Celebrity refers to popular fame and public attention in the media, usually applied to a person, or group of people (celebrity couple, family etc.), or occasionally, to animals or fictional entities.
Celebrity status is often associated with wealth (commonly referred to as fame and fortune) and fame can often provide opportunities to make money.
The definition above is the general description supplied by Wikipedia when asked, what is a celebrity. When we think of celebrities however, our minds instantly race to Hollywood. We think of Kevin Spacey, or Jennifer Lawrence. In Hollywood, you don’t even need to have any particular talent to be a celebrity; Kim Kardashian made that clear. We see a gross annual income of $42M for someone like Robert Downey Jr. and think to ourselves, “Now that is a celebrity.” But in reality, the definition above needs a few omissions to be considered in the video game business. Let’s face it, we are all broke…

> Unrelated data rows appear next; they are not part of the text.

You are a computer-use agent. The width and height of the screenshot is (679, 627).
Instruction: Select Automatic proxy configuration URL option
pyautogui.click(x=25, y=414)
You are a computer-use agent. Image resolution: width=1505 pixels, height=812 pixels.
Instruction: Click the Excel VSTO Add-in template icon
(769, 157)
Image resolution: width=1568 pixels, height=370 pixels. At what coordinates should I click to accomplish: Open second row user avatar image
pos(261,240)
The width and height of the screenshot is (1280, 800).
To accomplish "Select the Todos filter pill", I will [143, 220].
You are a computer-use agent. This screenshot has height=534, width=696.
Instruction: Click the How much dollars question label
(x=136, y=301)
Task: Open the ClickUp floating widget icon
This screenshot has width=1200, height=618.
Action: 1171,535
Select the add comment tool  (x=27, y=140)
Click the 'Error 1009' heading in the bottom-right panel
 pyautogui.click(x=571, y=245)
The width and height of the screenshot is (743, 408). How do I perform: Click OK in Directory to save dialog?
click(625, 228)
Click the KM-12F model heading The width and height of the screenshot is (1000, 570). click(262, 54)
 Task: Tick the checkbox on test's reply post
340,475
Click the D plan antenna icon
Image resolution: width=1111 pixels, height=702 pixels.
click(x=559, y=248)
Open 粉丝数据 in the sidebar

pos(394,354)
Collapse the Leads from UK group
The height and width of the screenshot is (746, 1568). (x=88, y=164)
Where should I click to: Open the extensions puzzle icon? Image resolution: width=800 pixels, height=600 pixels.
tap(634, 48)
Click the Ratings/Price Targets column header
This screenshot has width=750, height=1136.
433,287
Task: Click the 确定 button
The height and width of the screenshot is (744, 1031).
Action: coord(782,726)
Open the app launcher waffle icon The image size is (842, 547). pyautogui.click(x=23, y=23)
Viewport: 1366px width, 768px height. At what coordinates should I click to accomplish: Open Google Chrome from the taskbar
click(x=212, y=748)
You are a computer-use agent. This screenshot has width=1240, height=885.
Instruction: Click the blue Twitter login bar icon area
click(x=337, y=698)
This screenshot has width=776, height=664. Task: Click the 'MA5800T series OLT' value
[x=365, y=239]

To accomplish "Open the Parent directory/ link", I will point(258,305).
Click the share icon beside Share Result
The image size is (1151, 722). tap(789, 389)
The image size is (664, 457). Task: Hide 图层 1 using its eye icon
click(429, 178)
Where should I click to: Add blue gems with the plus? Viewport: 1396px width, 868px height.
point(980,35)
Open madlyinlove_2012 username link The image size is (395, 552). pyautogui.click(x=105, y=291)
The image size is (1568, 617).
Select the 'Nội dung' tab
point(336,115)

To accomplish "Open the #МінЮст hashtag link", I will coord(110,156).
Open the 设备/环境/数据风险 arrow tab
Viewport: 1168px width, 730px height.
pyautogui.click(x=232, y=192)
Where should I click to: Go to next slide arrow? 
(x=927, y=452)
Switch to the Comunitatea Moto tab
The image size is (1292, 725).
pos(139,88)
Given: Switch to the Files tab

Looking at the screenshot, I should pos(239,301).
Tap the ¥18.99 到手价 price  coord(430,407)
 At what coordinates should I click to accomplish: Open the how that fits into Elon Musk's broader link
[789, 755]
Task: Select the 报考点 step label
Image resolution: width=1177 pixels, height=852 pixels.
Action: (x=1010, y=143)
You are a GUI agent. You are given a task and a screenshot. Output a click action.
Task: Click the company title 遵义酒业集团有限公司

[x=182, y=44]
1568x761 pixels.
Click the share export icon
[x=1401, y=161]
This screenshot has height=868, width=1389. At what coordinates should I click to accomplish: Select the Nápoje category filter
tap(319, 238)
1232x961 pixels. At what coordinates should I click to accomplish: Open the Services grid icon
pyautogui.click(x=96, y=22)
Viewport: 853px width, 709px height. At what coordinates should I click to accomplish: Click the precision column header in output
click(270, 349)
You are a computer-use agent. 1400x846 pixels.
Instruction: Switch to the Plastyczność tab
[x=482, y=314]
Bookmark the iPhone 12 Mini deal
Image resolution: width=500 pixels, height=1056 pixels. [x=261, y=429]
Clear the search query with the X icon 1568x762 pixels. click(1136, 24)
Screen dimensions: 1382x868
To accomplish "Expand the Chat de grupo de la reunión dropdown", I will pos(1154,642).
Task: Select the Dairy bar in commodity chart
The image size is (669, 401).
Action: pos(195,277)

I’ve taken the liberty of striking through the last sentence in the definition. Now things are starting to become a bit more clear. Now; we are all celebrities, we are all famous in waiting. The moment you subscribe to blogging or social media of any kind, you are at risk of becoming something greater than yourself. We’ve seen this happen a thousand times; Star Wars geek films himself in a broom closet and goes viral, opinionated Canadian developer gets lambasted for having diarrhea of the mouth, eccentric guy who screams at himself while playing scary games picks up 20M Youtube subscribers, and random female game developer who may or may not have made questionable life choices is suddenly thrust into the attention of people who didn’t even know she was born until about a week ago…
I am deeply sorry for what transpired with our fellow developer, but I hope that we can learn a couple things from this.
First, the internet will never change; there is a limitless influx of new people with new frustrations that they wish to vent into the faceless wild blue web. There will always be mentally disturbed people who only feel better when someone is under their foot. I am convinced that even if we had to use our real names online, it would not change their toxic behavior enough to curb the general animosity that brews in the depths of that cesspool we call social media.
Second, be smart. Understand that we are all famous in waiting. This is the internet’s greatest gift that none of us wanted. The moment you are caught for doing something stupid online, it will be too late to erase your past. There is something eternal about what you do on the internet.
I’m reminded of an episode of Friends (yes I watched it, don’t judge), where the line “We were on a break” was an ongoing theme for roughly the last 3 seasons of that show. It always popped up at the most “comically” inopportune moments, and became something of an inside joke for the show’s viewers. It was something that the character did that he simply could not erase from his past; and no one would let him forget it.
Online, there is always another copy, there is always a way to bring it back. Be smart, be honest, and only be yourself. If it is something you wouldn’t do in public, or in the company of a loved one, then you probably should consider if you should be doing it at all.
We are all 1 blog, 1 tweet, 1 Facebook post, 1 bad selfie away from being a celebrity; the wrong kind.
If you think about it, there really isn’t much that separates us from Kevin Federline or Paris Hilton or Michael Lohan outside of the choices we make. Remember; we are all famous now.